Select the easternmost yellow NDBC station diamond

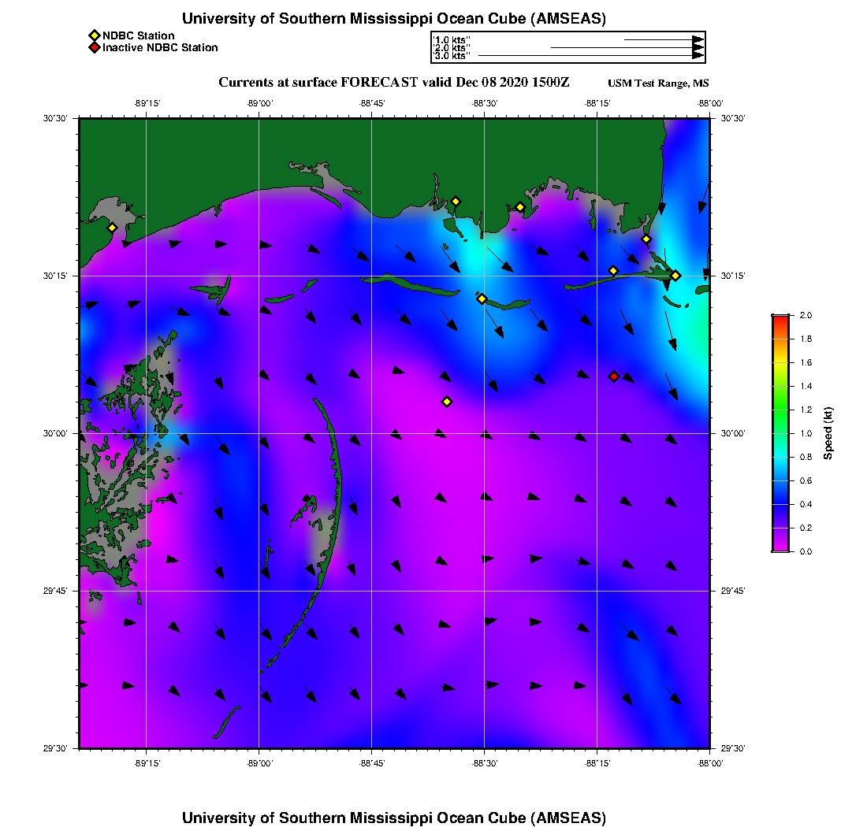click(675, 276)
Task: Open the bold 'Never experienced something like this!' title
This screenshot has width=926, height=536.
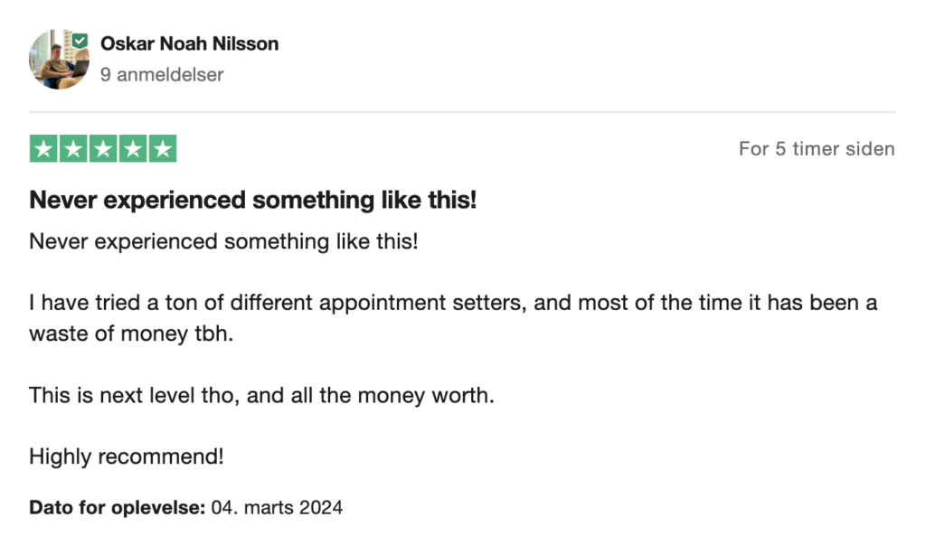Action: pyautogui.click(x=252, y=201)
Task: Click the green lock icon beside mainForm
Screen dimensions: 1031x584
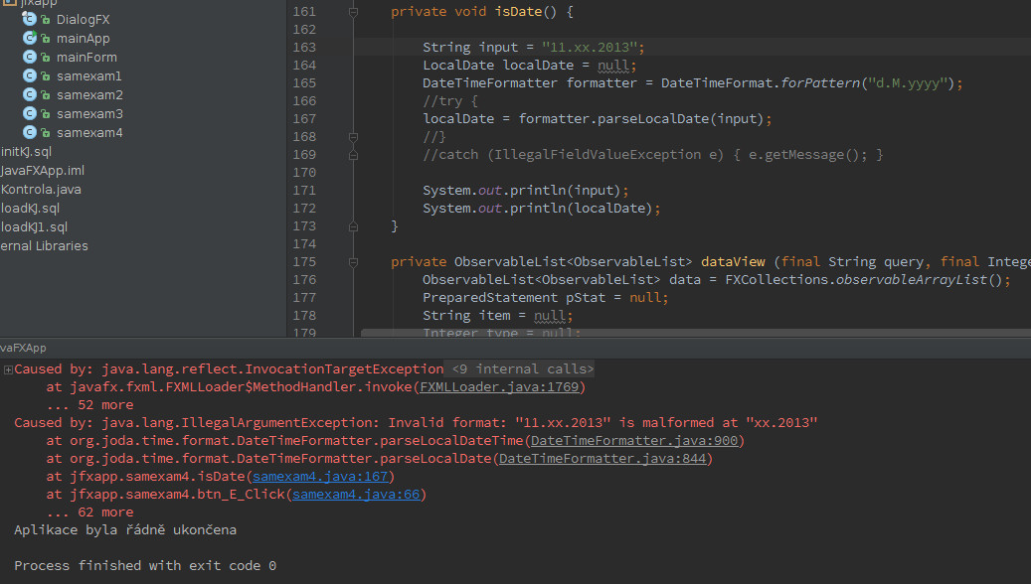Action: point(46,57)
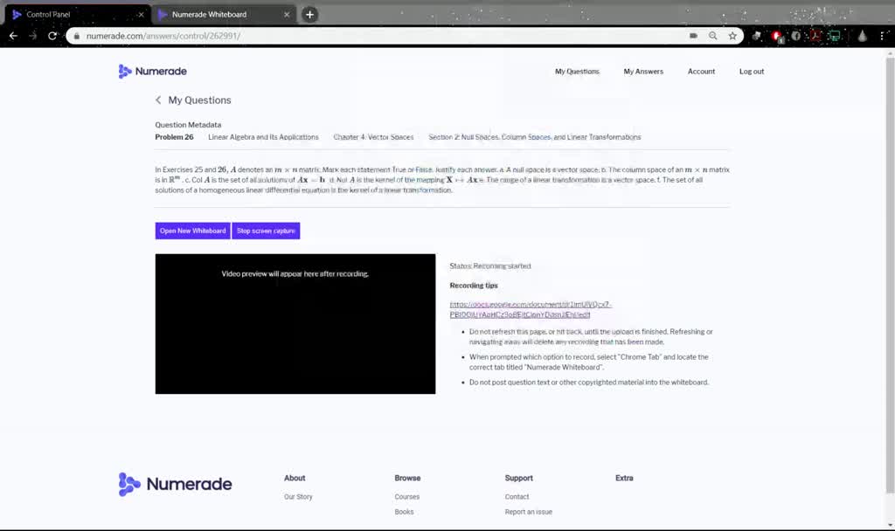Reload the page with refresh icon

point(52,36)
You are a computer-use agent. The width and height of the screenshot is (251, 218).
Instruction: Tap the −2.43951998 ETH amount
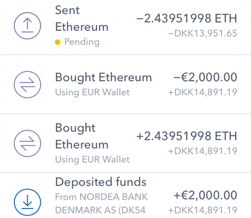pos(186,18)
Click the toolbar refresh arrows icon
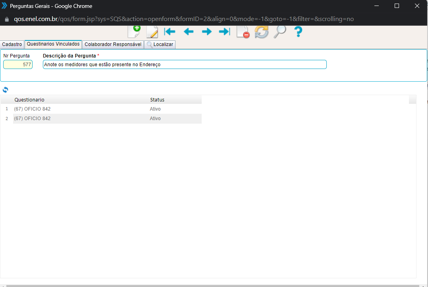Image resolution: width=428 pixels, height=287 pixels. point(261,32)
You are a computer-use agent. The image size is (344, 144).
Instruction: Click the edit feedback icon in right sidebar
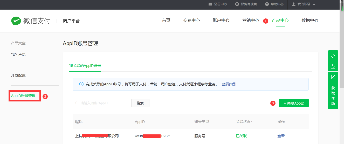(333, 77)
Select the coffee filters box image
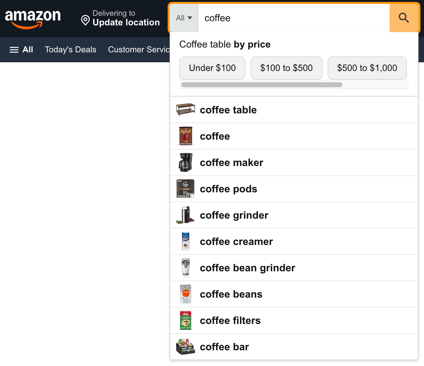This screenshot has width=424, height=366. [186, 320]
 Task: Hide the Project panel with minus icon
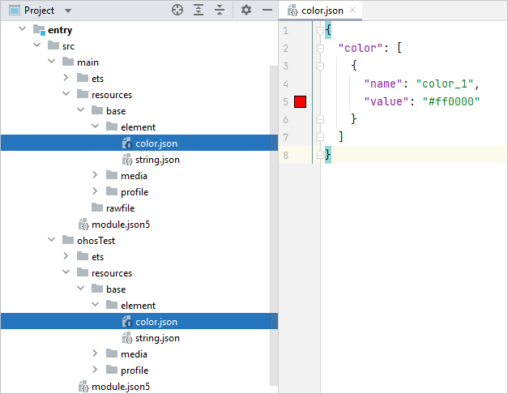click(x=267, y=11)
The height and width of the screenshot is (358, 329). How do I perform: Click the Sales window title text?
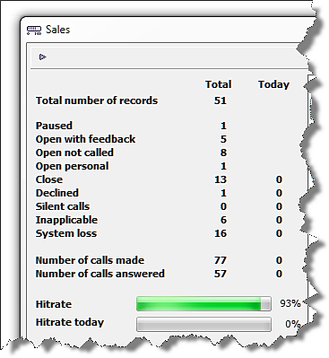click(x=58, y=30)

The problem
Before writing out the material above, please remove its pictures; everything else stays exact.

Answer to this problem
Select the easternmost yellow NDBC station diamond

click(675, 276)
Task: Open the bold 'Never experienced something like this!' title
This screenshot has width=926, height=536.
Action: pyautogui.click(x=252, y=201)
Task: Click the green lock icon beside mainForm
Screen dimensions: 1031x584
Action: point(46,57)
Reload the page with refresh icon

point(52,36)
You are a computer-use agent. The width and height of the screenshot is (251, 218).
Instruction: Tap the −2.43951998 ETH amount
pos(186,18)
Click the toolbar refresh arrows icon
Image resolution: width=428 pixels, height=287 pixels. point(261,32)
You are a computer-use agent. The image size is (344, 144).
Instruction: Click the edit feedback icon in right sidebar
(333, 77)
Select the coffee filters box image
This screenshot has width=424, height=366. [186, 320]
 Task: Hide the Project panel with minus icon
click(x=267, y=11)
The height and width of the screenshot is (358, 329). How do I perform: Click the Sales window title text?
click(x=58, y=30)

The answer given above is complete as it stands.